To better understand how these tactics evolved, the following table compares the drivers of consumer resistance then and now:
| Era | Primary Target | Core Objective | Key Medium |
|---|---|---|---|
| Colonial (1920s-30s) | Foreign/Imperial Monopolies | National Sovereignty & Dignity | Vernacular Newspapers |
| Modern (2000s-Present) | Global Corporations | Ethical/Environmental Responsibility | Social Media/Digital Networks |
| Colonial (1920s-30s) | Western Fashion/Habits | Cultural Preservation | Sartorial Hybridity |
| Modern (2000s-Present) | Fast Fashion/Mass Production | Sustainability & Heritage | “Slow” Fashion/Batik Fridays |
Negotiating Identity through Hybridity
Not all resistance took the form of a boycott. Many Southeast Asians practiced a form of “selective embracing,” blending Western elements with local traditions to create a version of modernity that didn’t require total assimilation.

This was most visible in the “Modern Girl” trend of Malaya. Women began fusing European-inspired clothing with local jewelry and accessories. A woman in 1930s Penang might wear a traditional sarong kebaya but pair it with a Western wavy bob or a permed hairstyle inspired by Shanghai film stars. This sartorial hybridity allowed women to navigate colonial expectations while maintaining a connection to their heritage.
Local businesses also reclaimed the narrative. While European beer ads focused on prestige and status, local brands like Bier Itam Tjap Ayam tailored their marketing to the working class. Their advertisements depicted Asian figures facing the rigours of a Monday morning, positioning the product as a respite from labour rather than a ticket to high society. By translating global products into vernacular settings, local traders stripped away the colonial “civilizing” veneer and replaced it with regional relevance.
The Legacy of the National Night Market
The most potent intersection of commerce and nationalism was found in events like Surabaya’s Pasar Malam Nasional (National Night Market). Organized by the Indonesian Study Club, these fairs redirected the format of the colonial exhibition toward nationalist goals of economic self-reliance, inspired by the Swadeshi movement in India.

During the economic depression of 1932, the National Night Market drew nearly 100,000 visitors. It wasn’t just a place to buy batik or crafts; it was a cultural hub featuring Wayang and Gamelan performances. More importantly, it linked consumerism to social welfare, with local companies donating earnings to assist unemployed communities.
This legacy persists today. The modern push for “zero-waste” fashion, ethically sourced coffee, and the government-backed promotion of songket weaving in Malaysia are echoes of this early 20th-century struggle. The underlying principle remains the same: the belief that what we buy—and what we refuse to buy—is a reflection of who we are and what we value.
The history of Southeast Asian consumerism suggests that markets are never neutral. They are places where people learn, perform, and contest the terms of their own existence. As the region continues to navigate the pressures of global capitalism, the act of shopping remains one of the most visible languages of political and cultural protest.
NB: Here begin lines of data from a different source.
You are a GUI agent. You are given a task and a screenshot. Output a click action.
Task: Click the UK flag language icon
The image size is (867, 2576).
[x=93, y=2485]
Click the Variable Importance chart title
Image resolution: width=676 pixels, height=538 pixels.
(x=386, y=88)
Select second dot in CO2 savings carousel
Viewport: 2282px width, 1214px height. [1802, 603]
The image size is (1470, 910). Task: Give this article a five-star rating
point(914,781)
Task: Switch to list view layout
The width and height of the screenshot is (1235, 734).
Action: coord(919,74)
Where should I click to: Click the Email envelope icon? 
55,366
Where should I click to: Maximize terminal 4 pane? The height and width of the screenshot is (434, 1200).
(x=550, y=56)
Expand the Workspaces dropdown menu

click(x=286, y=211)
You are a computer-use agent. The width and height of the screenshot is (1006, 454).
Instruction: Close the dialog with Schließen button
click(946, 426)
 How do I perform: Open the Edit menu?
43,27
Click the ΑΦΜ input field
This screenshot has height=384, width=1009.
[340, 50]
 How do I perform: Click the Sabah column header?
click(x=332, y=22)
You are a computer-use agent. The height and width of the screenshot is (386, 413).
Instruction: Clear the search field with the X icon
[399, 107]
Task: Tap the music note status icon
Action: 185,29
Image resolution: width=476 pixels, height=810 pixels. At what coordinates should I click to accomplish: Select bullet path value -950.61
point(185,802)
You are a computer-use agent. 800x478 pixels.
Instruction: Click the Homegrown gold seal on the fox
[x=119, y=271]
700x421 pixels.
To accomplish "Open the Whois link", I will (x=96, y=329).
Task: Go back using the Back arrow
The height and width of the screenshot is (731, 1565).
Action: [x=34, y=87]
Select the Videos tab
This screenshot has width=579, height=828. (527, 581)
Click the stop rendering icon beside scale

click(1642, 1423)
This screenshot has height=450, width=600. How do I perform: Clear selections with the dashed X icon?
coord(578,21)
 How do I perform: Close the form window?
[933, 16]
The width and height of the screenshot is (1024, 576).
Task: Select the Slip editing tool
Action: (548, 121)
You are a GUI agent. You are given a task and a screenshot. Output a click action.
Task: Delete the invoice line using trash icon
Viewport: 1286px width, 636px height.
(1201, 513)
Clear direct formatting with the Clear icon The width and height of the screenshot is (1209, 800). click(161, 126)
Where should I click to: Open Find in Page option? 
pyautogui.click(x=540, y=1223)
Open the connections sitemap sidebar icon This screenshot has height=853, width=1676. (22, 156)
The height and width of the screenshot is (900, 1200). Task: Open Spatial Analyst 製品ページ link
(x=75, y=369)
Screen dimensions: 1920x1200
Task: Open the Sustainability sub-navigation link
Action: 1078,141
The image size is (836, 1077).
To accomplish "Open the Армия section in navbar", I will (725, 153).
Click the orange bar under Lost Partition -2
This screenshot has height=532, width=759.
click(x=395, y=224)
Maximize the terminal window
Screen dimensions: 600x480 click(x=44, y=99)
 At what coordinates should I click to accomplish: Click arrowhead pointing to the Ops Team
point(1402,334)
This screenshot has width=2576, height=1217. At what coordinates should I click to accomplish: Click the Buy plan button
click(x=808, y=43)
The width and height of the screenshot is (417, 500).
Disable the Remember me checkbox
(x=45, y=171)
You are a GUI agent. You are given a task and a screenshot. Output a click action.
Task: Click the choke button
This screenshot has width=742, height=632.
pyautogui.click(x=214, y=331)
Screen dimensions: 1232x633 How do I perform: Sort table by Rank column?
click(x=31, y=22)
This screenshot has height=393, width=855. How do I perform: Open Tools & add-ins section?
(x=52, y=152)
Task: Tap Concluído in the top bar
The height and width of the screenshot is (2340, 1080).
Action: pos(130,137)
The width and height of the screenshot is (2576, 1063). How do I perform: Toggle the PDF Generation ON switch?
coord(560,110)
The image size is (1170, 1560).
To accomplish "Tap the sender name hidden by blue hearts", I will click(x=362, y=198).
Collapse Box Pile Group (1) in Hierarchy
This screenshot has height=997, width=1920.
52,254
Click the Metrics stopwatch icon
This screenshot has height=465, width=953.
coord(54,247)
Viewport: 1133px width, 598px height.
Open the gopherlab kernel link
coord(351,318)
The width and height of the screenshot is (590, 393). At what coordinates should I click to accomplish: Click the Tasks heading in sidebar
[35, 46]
The next major shift in this landscape is expected as ASEAN nations further integrate their digital economies, which may either dilute localist “buy local” movements or provide them with unprecedented scale through e-commerce platforms. Official updates on regional trade policies and cultural heritage protections continue to be released by the respective ministries of culture and trade across Indonesia, Malaysia, and Singapore.